## Problem 1
In the text on managing staff, why does the writer avoid measuring performance with metrics?
## Problem 2
Answer these questions about the text on managing staff.
(a) How often does the writer schedule meetings to discuss performance?
(b) What does a client do once happy with a staff person?
(c) What does the text call every due date of every project, report and tax return?

## Text under study
When someone does something wrong I tell them right away what it is and how it should have been done. If possible I discuss what might have been the reason for the incorrect work. I also try to catch people doing something good and tell them – immediately. It is very easy to tell someone they did a good job, so do it!

I also schedule quarterly meetings to discuss performance, growth, satisfaction and goals, and what can be done to improve in those areas. I have never liked measuring performance with metrics. It makes it too clinical and usually doesn’t provide accurate measures. Dealing with professionals is about delivering the right services to clients.

It is easy to know if a client is happy with a staff person. The client stops calling me with questions and funnels them through the staff person. At first it is a test. Clients want to develop a confidence level that their questions will be passed on to me. As this is done, their confidence rises and the calls to me decline, with the staff person becoming an effective liaison.

Another measure is keeping promises. Every due date of every project, report and tax return is a commitment and promise. However, not every deadline can be met. The manner and timeliness of handling the delays can keep you out of trouble or cause great problems with the client. That goes the same with errors.

## Data below
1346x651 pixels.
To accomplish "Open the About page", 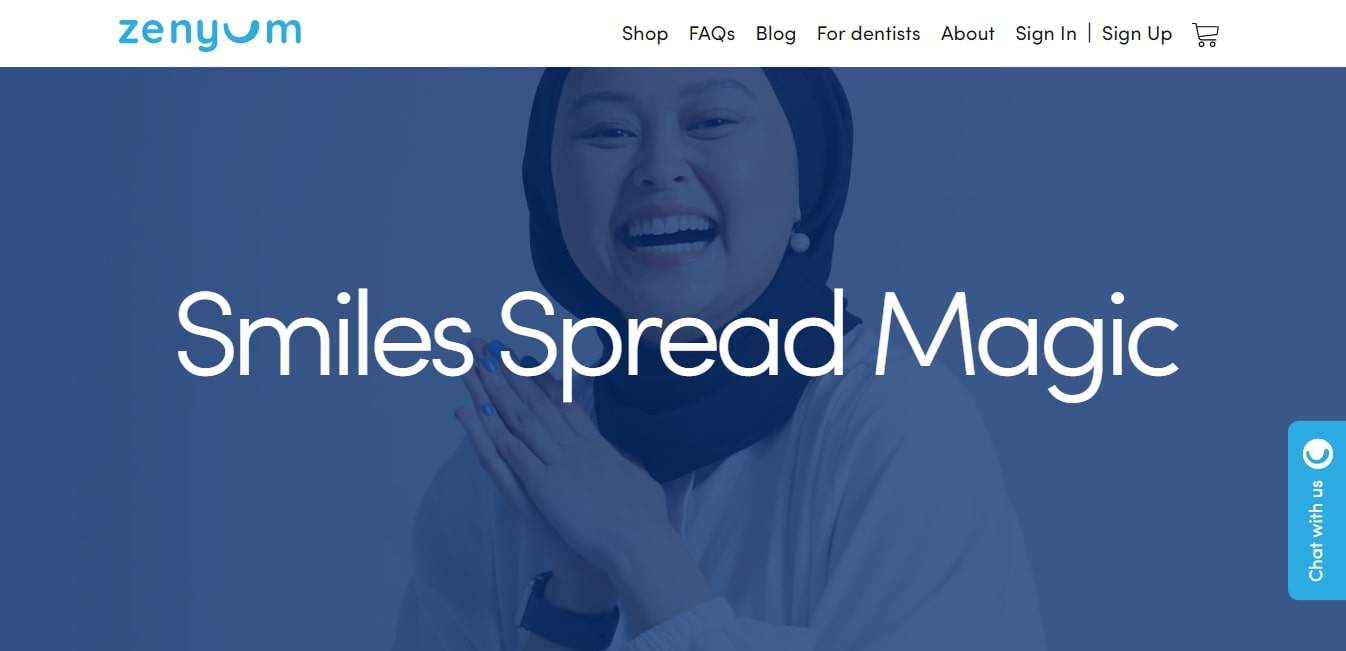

## Answer 1
The writer finds that metrics make it too clinical and usually don't give accurate measures. Dealing with professionals is instead about delivering the right services to clients.

## Answer 2
(a) Quarterly.
(b) The client stops calling the writer with questions and funnels them through the staff person.
(c) A commitment and promise.